### Assigned task
Every entry needs to be printed exactly, please.

### Input material
::::

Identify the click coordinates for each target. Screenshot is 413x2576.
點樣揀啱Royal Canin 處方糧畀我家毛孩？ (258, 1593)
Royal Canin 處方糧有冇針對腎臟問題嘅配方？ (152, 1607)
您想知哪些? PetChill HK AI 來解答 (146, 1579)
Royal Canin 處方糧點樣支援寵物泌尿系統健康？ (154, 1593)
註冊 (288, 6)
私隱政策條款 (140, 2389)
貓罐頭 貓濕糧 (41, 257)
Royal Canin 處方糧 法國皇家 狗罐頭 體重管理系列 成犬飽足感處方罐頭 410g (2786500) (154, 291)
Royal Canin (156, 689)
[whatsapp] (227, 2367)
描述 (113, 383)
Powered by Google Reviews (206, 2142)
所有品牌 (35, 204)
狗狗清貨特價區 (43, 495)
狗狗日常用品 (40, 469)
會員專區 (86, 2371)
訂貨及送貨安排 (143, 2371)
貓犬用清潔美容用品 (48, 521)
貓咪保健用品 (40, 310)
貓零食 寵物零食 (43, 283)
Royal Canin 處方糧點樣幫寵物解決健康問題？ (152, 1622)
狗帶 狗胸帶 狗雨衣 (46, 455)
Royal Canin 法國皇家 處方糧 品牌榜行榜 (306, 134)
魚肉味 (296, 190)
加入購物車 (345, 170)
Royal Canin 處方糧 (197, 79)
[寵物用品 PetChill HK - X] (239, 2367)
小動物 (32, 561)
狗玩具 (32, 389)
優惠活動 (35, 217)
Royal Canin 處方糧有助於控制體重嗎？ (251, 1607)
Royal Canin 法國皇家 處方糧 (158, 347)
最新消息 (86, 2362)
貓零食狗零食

::::

### Result for this exercise
Identify the click coordinates for each target. Screenshot is 413x2576.
點樣揀啱Royal Canin 處方糧畀我家毛孩？ (258, 1593)
Royal Canin 處方糧有冇針對腎臟問題嘅配方？ (152, 1607)
您想知哪些? PetChill HK AI 來解答 (146, 1579)
Royal Canin 處方糧點樣支援寵物泌尿系統健康？ (154, 1593)
註冊 (288, 6)
私隱政策條款 (140, 2389)
貓罐頭 貓濕糧 (41, 257)
Royal Canin 處方糧 法國皇家 狗罐頭 體重管理系列 成犬飽足感處方罐頭 410g (2786500) (154, 291)
Royal Canin (156, 689)
[whatsapp] (227, 2367)
描述 (113, 383)
Powered by Google Reviews (206, 2142)
所有品牌 (35, 204)
狗狗清貨特價區 (43, 495)
狗狗日常用品 (40, 469)
會員專區 (86, 2371)
訂貨及送貨安排 (143, 2371)
貓犬用清潔美容用品 (48, 521)
貓咪保健用品 (40, 310)
貓零食 寵物零食 (43, 283)
Royal Canin 處方糧點樣幫寵物解決健康問題？ (152, 1622)
狗帶 狗胸帶 狗雨衣 (46, 455)
Royal Canin 法國皇家 處方糧 品牌榜行榜 (306, 134)
魚肉味 (296, 190)
加入購物車 (345, 170)
Royal Canin 處方糧 (197, 79)
[寵物用品 PetChill HK - X] (239, 2367)
小動物 (32, 561)
狗玩具 (32, 389)
優惠活動 (35, 217)
Royal Canin 處方糧有助於控制體重嗎？ (251, 1607)
Royal Canin 法國皇家 處方糧 (158, 347)
最新消息 (86, 2362)
貓零食狗零食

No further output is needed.